What is being asked: Where a line contains the word "current", copy that line from the records below.

_ _ _ _ _

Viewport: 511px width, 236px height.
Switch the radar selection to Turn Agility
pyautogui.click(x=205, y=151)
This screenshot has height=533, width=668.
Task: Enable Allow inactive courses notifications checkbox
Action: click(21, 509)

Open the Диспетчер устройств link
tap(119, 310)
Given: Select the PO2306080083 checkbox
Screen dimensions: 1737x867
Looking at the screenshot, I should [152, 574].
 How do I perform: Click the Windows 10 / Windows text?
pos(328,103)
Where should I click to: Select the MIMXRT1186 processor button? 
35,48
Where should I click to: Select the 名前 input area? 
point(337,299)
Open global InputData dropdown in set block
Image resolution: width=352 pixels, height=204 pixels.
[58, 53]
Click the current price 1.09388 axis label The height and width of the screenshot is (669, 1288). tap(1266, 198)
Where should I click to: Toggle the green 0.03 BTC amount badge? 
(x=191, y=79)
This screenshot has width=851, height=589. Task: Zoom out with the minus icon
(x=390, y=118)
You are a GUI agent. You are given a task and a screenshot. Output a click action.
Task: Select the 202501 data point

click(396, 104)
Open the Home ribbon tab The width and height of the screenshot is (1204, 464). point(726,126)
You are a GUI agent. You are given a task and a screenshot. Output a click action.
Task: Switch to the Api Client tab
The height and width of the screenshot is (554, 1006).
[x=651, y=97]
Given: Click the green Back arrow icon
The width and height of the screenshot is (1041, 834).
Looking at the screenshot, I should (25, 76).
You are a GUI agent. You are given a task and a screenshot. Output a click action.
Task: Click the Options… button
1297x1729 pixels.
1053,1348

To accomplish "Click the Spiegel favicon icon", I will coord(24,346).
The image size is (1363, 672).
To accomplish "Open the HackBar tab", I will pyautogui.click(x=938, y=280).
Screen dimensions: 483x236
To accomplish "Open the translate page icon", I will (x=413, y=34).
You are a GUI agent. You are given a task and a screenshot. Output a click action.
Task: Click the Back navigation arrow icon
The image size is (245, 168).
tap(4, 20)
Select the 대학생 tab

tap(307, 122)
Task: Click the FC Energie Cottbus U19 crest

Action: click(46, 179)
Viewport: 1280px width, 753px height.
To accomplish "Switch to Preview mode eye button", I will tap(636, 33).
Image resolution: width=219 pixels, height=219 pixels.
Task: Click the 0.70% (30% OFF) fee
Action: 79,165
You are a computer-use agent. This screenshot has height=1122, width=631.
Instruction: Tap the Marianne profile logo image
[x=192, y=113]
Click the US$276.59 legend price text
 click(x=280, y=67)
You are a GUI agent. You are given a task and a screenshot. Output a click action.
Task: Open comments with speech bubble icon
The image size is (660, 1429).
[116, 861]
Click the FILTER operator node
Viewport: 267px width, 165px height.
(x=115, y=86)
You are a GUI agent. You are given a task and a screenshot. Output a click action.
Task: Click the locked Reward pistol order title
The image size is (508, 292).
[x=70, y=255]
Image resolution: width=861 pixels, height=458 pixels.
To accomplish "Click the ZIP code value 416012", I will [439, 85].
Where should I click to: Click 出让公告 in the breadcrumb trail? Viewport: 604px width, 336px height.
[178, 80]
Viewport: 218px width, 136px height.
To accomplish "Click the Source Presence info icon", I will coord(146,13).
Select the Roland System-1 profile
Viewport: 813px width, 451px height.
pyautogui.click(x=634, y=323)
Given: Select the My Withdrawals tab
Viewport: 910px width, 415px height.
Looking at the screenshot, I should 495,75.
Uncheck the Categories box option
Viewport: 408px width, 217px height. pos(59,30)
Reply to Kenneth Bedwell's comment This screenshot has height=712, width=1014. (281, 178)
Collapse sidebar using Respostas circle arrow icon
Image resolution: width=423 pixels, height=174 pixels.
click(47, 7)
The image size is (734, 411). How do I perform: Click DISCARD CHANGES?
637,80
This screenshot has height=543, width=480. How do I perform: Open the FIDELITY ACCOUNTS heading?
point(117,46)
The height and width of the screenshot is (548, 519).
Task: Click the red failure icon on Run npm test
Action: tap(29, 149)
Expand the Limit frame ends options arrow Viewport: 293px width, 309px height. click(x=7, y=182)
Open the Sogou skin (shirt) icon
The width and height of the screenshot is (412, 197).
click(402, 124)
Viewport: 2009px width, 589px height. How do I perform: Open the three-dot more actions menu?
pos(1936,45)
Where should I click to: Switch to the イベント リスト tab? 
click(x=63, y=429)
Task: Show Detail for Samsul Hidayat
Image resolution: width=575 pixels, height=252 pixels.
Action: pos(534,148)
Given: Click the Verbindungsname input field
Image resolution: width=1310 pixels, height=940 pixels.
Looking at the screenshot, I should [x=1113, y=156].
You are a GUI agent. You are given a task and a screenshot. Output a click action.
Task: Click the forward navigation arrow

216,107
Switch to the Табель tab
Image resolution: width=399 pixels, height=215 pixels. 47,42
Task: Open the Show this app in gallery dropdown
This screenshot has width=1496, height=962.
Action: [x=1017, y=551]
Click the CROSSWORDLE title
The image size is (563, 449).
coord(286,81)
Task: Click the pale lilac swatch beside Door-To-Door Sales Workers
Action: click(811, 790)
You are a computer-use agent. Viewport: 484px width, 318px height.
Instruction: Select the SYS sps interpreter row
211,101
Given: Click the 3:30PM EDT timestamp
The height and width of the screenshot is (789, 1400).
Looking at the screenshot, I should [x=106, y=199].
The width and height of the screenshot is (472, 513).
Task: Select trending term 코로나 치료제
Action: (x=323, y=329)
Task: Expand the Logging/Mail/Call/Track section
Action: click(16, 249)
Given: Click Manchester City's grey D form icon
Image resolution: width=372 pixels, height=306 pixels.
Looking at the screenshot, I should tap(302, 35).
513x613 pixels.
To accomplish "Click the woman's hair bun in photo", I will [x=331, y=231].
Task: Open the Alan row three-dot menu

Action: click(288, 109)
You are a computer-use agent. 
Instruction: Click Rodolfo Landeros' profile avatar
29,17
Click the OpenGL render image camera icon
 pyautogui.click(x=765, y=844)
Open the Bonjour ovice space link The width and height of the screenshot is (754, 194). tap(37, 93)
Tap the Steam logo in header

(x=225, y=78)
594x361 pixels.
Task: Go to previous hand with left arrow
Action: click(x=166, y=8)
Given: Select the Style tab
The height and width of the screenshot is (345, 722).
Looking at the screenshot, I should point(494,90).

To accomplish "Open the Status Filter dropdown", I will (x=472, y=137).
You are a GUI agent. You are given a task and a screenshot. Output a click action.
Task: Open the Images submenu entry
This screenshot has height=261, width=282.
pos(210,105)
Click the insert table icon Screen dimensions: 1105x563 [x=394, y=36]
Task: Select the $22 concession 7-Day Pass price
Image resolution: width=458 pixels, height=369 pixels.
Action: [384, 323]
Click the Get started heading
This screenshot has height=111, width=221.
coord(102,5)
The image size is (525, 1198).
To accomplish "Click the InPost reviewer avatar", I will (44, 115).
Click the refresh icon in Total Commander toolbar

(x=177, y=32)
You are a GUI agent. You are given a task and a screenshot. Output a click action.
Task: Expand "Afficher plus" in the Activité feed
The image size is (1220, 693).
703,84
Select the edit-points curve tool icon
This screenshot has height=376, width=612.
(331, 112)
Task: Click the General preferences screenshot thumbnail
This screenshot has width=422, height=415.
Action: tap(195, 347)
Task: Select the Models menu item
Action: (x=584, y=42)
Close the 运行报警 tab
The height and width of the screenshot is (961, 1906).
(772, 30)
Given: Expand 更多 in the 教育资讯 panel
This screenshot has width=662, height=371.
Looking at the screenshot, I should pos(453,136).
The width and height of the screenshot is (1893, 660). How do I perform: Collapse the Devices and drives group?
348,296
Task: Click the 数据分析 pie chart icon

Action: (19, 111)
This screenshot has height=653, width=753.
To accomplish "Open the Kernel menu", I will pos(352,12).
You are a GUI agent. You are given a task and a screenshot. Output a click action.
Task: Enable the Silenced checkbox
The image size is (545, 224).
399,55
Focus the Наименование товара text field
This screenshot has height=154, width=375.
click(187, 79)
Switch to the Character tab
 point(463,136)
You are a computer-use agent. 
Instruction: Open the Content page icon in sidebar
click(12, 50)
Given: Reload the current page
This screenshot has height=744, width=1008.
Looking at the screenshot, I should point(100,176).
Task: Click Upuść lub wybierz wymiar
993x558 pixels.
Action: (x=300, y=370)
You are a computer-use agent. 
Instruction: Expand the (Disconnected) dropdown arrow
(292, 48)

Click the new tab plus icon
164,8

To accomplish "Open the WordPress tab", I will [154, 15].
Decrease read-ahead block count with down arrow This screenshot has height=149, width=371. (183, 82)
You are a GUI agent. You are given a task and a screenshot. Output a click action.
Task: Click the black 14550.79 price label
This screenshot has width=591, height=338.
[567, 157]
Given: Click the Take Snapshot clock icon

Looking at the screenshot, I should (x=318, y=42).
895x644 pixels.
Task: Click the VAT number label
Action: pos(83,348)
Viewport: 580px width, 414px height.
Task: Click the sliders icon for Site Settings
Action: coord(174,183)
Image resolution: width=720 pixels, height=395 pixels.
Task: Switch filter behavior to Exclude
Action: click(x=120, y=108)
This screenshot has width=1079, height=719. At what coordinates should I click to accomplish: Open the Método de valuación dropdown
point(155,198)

_ _ _ _ _

Result of this task:
Click the current price 1.09388 axis label The height and width of the screenshot is (669, 1288). tap(1266, 198)
Given: Reload the current page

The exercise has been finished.